Transforming data in R
Starting with a clean slate
You probably tested your experiment at multiple steps along the way, at which your were recording different pieces of information in the results file. Now that you have a final design, press the right side of Results button on the farm interface to load more options, and then press the button to delete all the previous results.
Then take your experiment at least twice, entering different IDs, to generate some results. Press the left sideof the Results button to see new result file.
Save your results file in a folder that you will be able to access from an R script.
Load your results file in R
Add the function below to your R script so you can read your results file in R as a CSV file, and automatically name the columns using the comments lines:
read.pcibex <- function(filepath, auto.colnames=TRUE, fun.col=function(col,cols){cols[cols==col]<-paste(col,"Ibex",sep=".");return(cols)}) {
n.cols <- max(count.fields(filepath,sep=",",quote=NULL),na.rm=TRUE)
if (auto.colnames){
cols <- c()
con <- file(filepath, "r")
while ( TRUE ) {
line <- readLines(con, n = 1, warn=FALSE)
if ( length(line) == 0) {
break
}
m <- regmatches(line,regexec("^# (\\d+)\\. (.+)\\.$",line))[[1]]
if (length(m) == 3) {
index <- as.numeric(m[2])
value <- m[3]
if (is.function(fun.col)){
cols <- fun.col(value,cols)
}
cols[index] <- value
if (index == n.cols){
break
}
}
}
close(con)
return(read.csv(filepath, comment.char="#", header=FALSE, col.names=cols))
}
else{
return(read.csv(filepath, comment.char="#", header=FALSE, col.names=seq(1:n.cols)))
}
}
Then all you need to do to read your results file is javascript results <- read.pcibex("results")
(assuming your saved your results file in your R working directory under the name results).

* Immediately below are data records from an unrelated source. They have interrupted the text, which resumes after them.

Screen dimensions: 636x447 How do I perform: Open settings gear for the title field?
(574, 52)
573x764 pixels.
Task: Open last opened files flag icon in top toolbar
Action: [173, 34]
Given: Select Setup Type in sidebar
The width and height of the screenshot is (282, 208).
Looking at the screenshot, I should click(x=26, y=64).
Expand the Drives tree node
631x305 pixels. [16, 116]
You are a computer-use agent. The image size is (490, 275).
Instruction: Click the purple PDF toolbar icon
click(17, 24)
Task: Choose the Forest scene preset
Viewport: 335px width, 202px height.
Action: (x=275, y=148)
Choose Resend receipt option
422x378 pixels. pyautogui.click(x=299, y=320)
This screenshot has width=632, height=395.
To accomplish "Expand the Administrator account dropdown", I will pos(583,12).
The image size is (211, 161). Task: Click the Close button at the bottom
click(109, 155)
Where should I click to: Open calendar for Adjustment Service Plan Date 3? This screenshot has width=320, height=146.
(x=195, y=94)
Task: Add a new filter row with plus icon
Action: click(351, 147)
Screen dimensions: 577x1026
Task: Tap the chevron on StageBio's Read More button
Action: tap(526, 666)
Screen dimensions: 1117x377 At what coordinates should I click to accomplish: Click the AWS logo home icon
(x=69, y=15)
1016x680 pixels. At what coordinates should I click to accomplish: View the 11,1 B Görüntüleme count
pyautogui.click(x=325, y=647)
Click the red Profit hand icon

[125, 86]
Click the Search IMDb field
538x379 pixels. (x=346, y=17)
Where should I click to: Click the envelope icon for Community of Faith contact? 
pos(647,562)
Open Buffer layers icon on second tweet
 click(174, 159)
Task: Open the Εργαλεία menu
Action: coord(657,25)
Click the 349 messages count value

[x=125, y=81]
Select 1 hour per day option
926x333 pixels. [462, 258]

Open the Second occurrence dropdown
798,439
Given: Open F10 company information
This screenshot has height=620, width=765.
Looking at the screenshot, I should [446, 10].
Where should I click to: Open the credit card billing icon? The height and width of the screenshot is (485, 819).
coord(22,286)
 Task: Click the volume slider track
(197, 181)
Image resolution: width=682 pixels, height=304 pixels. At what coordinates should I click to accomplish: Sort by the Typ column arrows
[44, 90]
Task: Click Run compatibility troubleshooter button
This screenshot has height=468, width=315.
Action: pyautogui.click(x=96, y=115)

You can then take a look at the first lines of your table, and their column names, using javascript head(results)
.
By default, when the R-function above finds more than one column with the same label in the comments of the results file, it suffixes the first column name with .Ibex. Since the native IBEX format already inserts two columns in the results file described as Item and Group, and assuming you used javascript .log( "Item" , variable.Item )
and javascript .log( "Group" , variable.Group )
on your table-generated trials, this behavior ensures that the Ibex-native columns (which appear first) are named Item.Ibex and Group.Ibex while the columns you added using the .log commands are indeed named Item and Group.
Compare RTs
You can easily take a look at response times using the dplyr package:
require(dplyr)
results %>%
filter(Ending %in% c("No-s","-s") & (Parameter == "Selection" | Value == "Start")) %>%
mutate(Accurate = rep(Value[Parameter=="Selection"]==gsub("No-s","two", gsub("-s", "one", Ending[Parameter=="Selection"])), each=2)) %>%
group_by(Accurate, Ending, Group, ID) %>%
summarise( RT = mean(EventTime[Parameter=="Selection"] - EventTime[Value=="Start"]) , N = length(Value)/2 )
Our filter only keeps rows which report No-s or -s (the welcome-trial rows) and corresponding to an image selection or to the start of a trial.
The function mutate adds a column Accurate indicating whether the Value for the Selection rows matches the condition identifier encoded in Ending.
We then group our rows by Accurate and Ending to get a clear idea of the effect of our manipulation (presence vs absence of -s) and also by Group and ID to get individual observations.
Finally we report the mean differences between the EventTime of the Selection minus the Start rows, along with the number of observations (two rows per trial, Start and Selection, call for a division by 2).